***** Article *****
On 2/17/2013 10:03 AM, Shmuel (Seymour J.) Metz wrote: > In <88qdnU1ZNsB9j4LMnZ2dnUVZ_uudnZ2d@giganews.com>, on 02/15/2013 > at 11:02 PM, fom <fomJUNK@nyms.net> said: > >> When one invokes the axiom, > >> Ax(x=x) > >> by > >> a=a > >> there is an ontological interpretation of the >> sign of equality corresponding with the sense >> of indecomposability. > > I don't see how it is either omtological or indecomposable. The > inference is valid regardless of how you model "=". >
The validity of the inference being justified by what stance?
A number of years ago, there was a John Correy on these newsgroups who formulated a set of axioms that could be syntactically manipulated to "prove" the existence of nonselfidenticals. He had been hammered on the basis of the ontological import of x=x.
In the first edition of "Principia Mathematica" distinction was made between bare quantification ("real variables") and scoped quantification ("apparent variables"). Then, in the second edition, the position changed.
I agree that the step above, within a derivation, is merely a transformation rule. Originally, Frege treated universal quantification as arbitrary substitution with all senseless substitutions being interpreted as false. That was found to be objectionable by those such as Russell.
Outside of a derivation, there is more ambiguity.
>> Of course, mathematicians generally do not know >> of description theory. > > Is that true? I'd buy the claim that for most mathematicians it is not > relevant to their sphere of interest.
That would have been a better way of completing that phrase.
*****
Set of tasks:
1: Rewrite the stretch of the post from "I agree that" through "completing that phrase.", swapping "Frege" for "Peano".
2: According to the post, how did Frege treat universal quantification?
The lines after the post aren't needed.
***** Entries provided *****
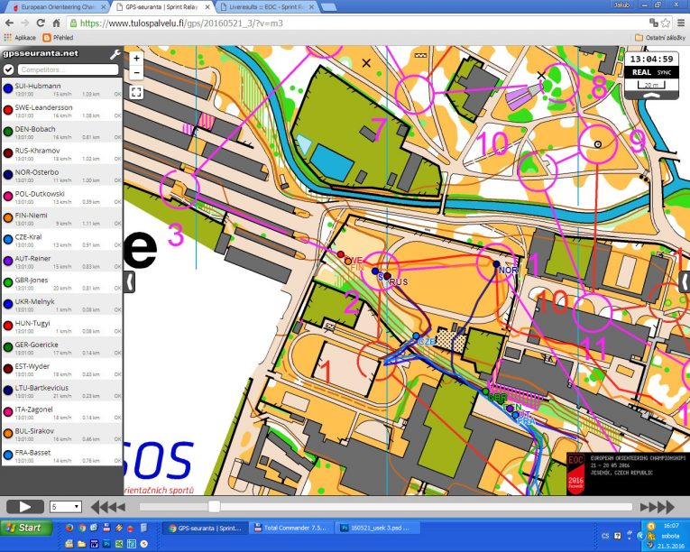The width and height of the screenshot is (690, 552).
Task: Switch to SYNC mode
Action: click(664, 70)
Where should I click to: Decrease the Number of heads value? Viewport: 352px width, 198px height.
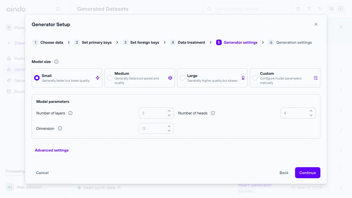click(x=311, y=115)
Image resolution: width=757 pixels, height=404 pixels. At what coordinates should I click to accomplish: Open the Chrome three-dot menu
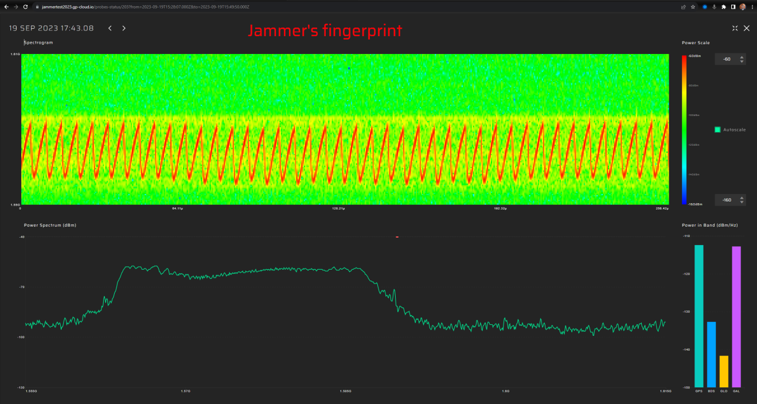coord(751,6)
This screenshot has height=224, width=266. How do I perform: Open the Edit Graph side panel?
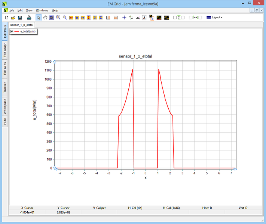(x=5, y=50)
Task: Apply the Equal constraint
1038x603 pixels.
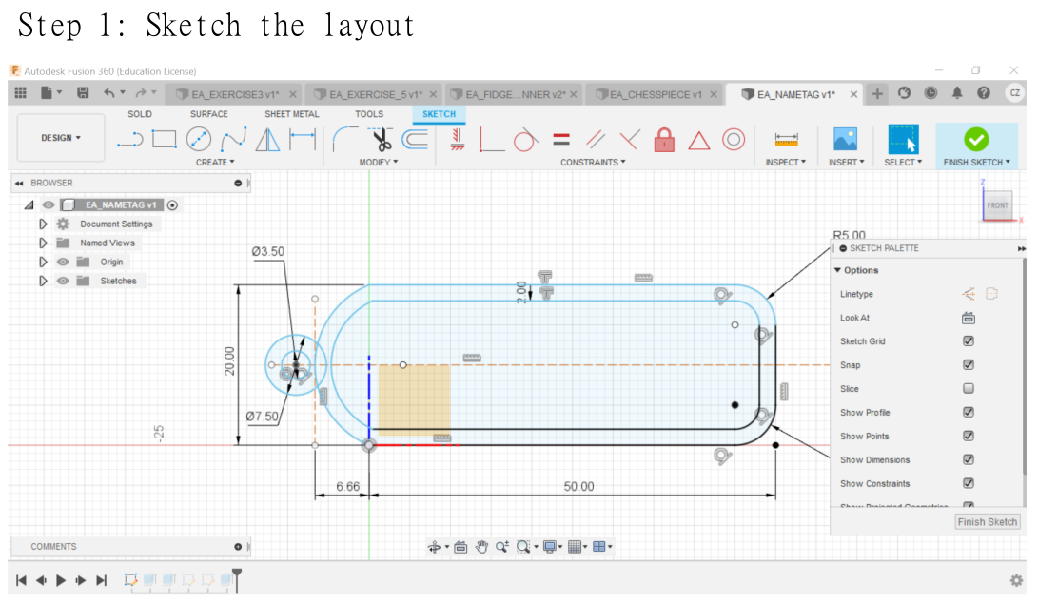Action: pyautogui.click(x=561, y=140)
*****
Outputs in order:
1:
I agree that the step above, within a derivation, is merely a transformation rule. Originally, Peano treated universal quantification as arbitrary substitution with all senseless substitutions being interpreted as false. That was found to be objectionable by those such as Russell.
Outside of a derivation, there is more ambiguity.
>> Of course, mathematicians generally do not know >> of description theory. > > Is that true? I'd buy the claim that for most mathematicians it is not > relevant to their sphere of interest.
That would have been a better way of completing that phrase.

2: As arbitrary substitution, with all senseless substitutions interpreted as false.